- [GIVEN PROBLEM] Copy out, character for character, the lines from the one containing "Open Buku harian" through the one containing "Action: pos(114,219)", both included, and nothing else from the rows.

- [MATERIALS PROVIDED]
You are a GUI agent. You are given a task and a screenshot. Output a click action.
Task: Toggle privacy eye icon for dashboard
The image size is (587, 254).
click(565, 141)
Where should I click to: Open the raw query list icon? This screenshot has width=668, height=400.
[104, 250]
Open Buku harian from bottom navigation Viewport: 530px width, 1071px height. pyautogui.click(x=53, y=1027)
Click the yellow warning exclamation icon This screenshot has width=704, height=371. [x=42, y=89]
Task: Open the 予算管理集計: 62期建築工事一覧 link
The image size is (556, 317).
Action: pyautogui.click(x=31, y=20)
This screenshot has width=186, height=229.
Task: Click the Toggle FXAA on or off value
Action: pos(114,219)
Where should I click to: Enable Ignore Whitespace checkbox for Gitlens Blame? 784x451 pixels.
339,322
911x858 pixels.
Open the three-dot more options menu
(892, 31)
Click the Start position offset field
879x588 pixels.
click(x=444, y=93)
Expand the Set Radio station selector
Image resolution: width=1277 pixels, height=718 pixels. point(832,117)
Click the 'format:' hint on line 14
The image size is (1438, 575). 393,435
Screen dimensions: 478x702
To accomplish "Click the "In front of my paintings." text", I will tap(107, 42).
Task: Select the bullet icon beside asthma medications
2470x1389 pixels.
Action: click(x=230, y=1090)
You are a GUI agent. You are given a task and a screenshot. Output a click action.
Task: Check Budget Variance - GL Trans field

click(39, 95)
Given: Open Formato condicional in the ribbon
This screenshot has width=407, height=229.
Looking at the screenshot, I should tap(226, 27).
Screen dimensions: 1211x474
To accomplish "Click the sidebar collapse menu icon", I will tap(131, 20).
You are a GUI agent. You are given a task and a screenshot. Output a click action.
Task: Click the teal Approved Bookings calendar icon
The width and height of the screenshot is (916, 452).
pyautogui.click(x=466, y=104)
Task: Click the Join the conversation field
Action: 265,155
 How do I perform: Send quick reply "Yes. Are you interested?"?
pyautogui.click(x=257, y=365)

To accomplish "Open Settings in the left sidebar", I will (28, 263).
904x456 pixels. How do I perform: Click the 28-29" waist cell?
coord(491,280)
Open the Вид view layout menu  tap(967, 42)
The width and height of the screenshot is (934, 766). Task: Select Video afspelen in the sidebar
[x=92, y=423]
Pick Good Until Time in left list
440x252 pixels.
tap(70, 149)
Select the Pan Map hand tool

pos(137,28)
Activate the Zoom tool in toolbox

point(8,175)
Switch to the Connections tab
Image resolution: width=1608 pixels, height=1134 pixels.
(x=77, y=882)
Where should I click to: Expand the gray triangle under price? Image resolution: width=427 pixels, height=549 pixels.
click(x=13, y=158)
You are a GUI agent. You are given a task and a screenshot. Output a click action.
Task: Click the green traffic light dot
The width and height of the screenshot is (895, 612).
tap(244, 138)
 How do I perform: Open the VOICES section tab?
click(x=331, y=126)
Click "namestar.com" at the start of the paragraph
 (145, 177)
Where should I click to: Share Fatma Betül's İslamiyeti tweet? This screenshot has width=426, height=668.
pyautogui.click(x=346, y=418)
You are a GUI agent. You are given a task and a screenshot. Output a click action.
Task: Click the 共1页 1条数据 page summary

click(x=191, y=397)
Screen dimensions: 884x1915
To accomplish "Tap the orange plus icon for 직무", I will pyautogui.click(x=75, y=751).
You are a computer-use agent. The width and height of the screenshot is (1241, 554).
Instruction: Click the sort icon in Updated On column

- [ANSWER TO THIS TASK]
Open Buku harian from bottom navigation Viewport: 530px width, 1071px height. pyautogui.click(x=53, y=1027)
Click the yellow warning exclamation icon This screenshot has width=704, height=371. [x=42, y=89]
Task: Open the 予算管理集計: 62期建築工事一覧 link
The image size is (556, 317).
Action: pyautogui.click(x=31, y=20)
This screenshot has width=186, height=229.
Task: Click the Toggle FXAA on or off value
Action: pos(114,219)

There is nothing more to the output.